In its scene-to-scene construction, the film is familiar to the point of ineffectiveness. But there can be merit found in a conventional piece of genre film making, right? The performances in Black Christmas aren’t where we should turn. The actors spark zero chemistry (bet they failed that class!) in their banter, which is often chalked up as throwaway lines layered in the film’s soundtrack to bookend scenes of exposition.
If there were something pretty to look at, the drab dialogue might be something you could tune out. Sadly, Black Christmas isn’t simply a dull film, but a dull looking one as well. The Hawthorne campus comes off like a set, with our holiday parties and dorms looking like the cookie cutter homes used for testing nuclear detonations. There’s at least a consistent use of whip-zooms that are unintentionally-funny in a campy ’70s way, but make no mistake: Tarantino-like homage this is not.
A film doesn’t need to perform tricky camerawork or be filmed by candlelight, swathed in beauty. But what it does need to do is create a window for the audience to peer through and immerse themselves in. Between trite and simply unrealistic school functions (nobody sings as poorly as the sisters do in an early talent show scene and ends up ladled with compliments) to predictable camera setups, Black Christmas is a mess of poor production design and set-ups.
So, not enjoyable on its technical merits, Black Christmas raises important issues immediately with the strong presence of campus rape culture. Clearly with our leading ladies at the center of the terror and, ultimately, the forefront of any triumph the film might give us, this is a film to celebrate women. A genre founded on the prop blood-drenched “corpses” of many an actress should be getting a spin when the last girl fights back, but Black Christmas refuses to assert its characters in any meaningful way beyond “Ah! Psycho killer! I’ve gotta defend myself!” Riley’s history of rape playing into her character, overcoming that trauma, is predictable at best and offensive at worst.

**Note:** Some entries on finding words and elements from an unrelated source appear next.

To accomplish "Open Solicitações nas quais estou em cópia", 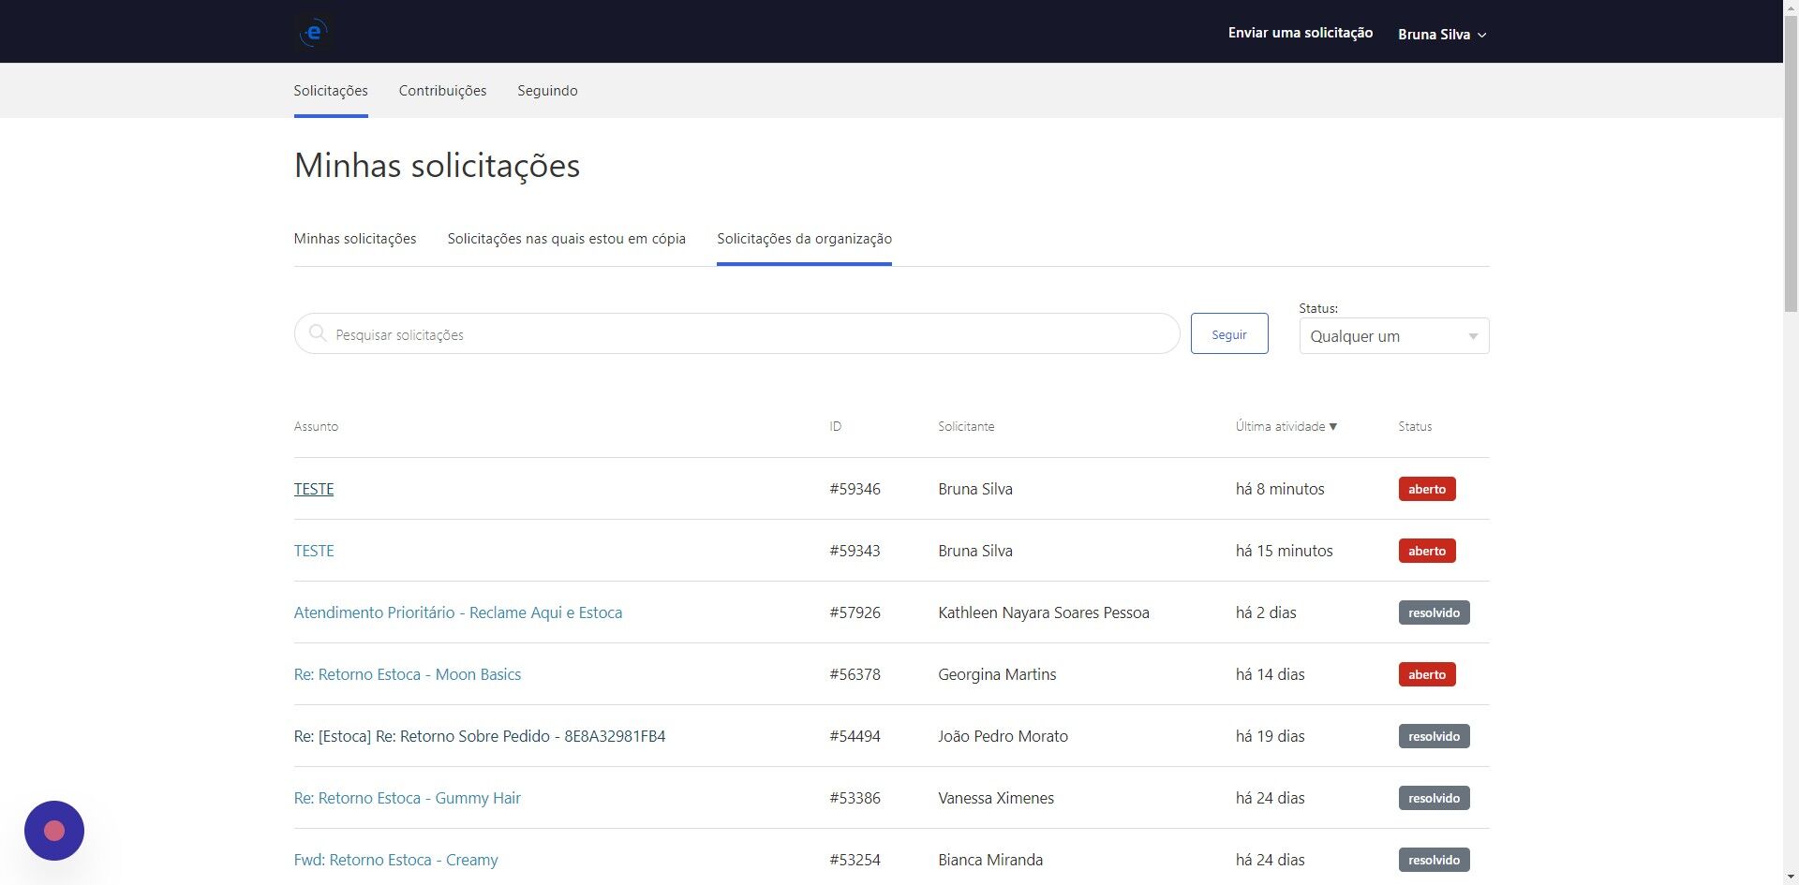I will click(566, 239).
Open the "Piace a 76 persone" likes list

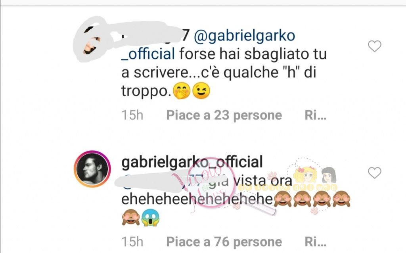click(x=224, y=242)
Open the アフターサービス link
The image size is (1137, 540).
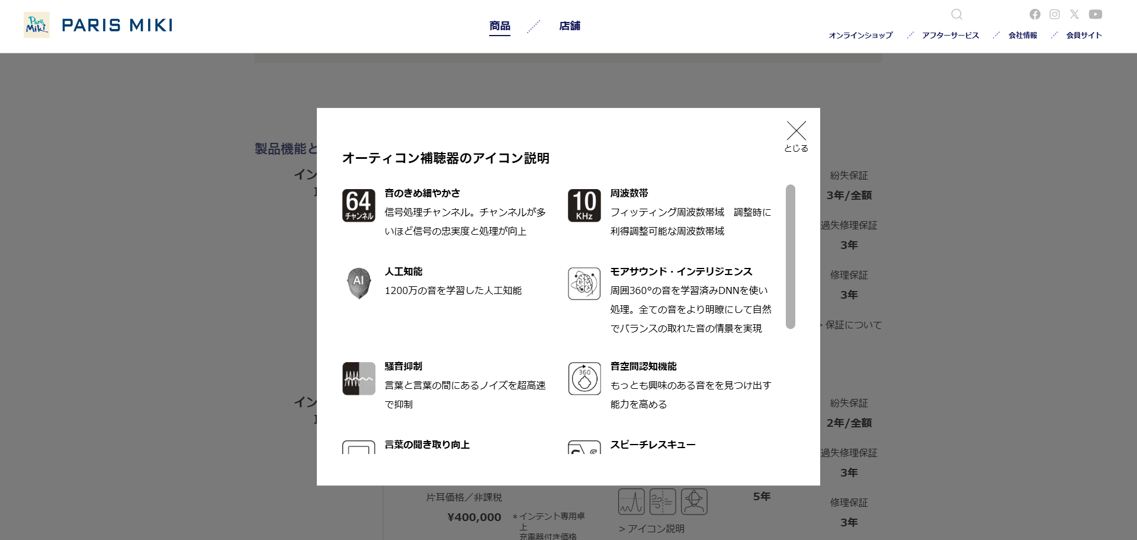click(x=950, y=36)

This is a script that makes snarky allusion to social issues and neglects substantiating; a smug frat boy leers at a potential victim, threatening violence if she doesn’t submit. “Your body, your choice,” he insults her. The characters aren’t even well-written or acted enough to come across as vile; like the innocents slain, Black Christmas is cold, rigid, and lifeless.
The holidays are a time for spreading joy. After Thanksgiving, we’re meant to be grateful for the things we have, and the final month of the year is generally considered a time where we should make an effort to make ourselves and others happy. If you’ve just seen Black Christmas, you do have at least one reason to be happy: You’ve already seen the movie, and now know to never, ever go near it again.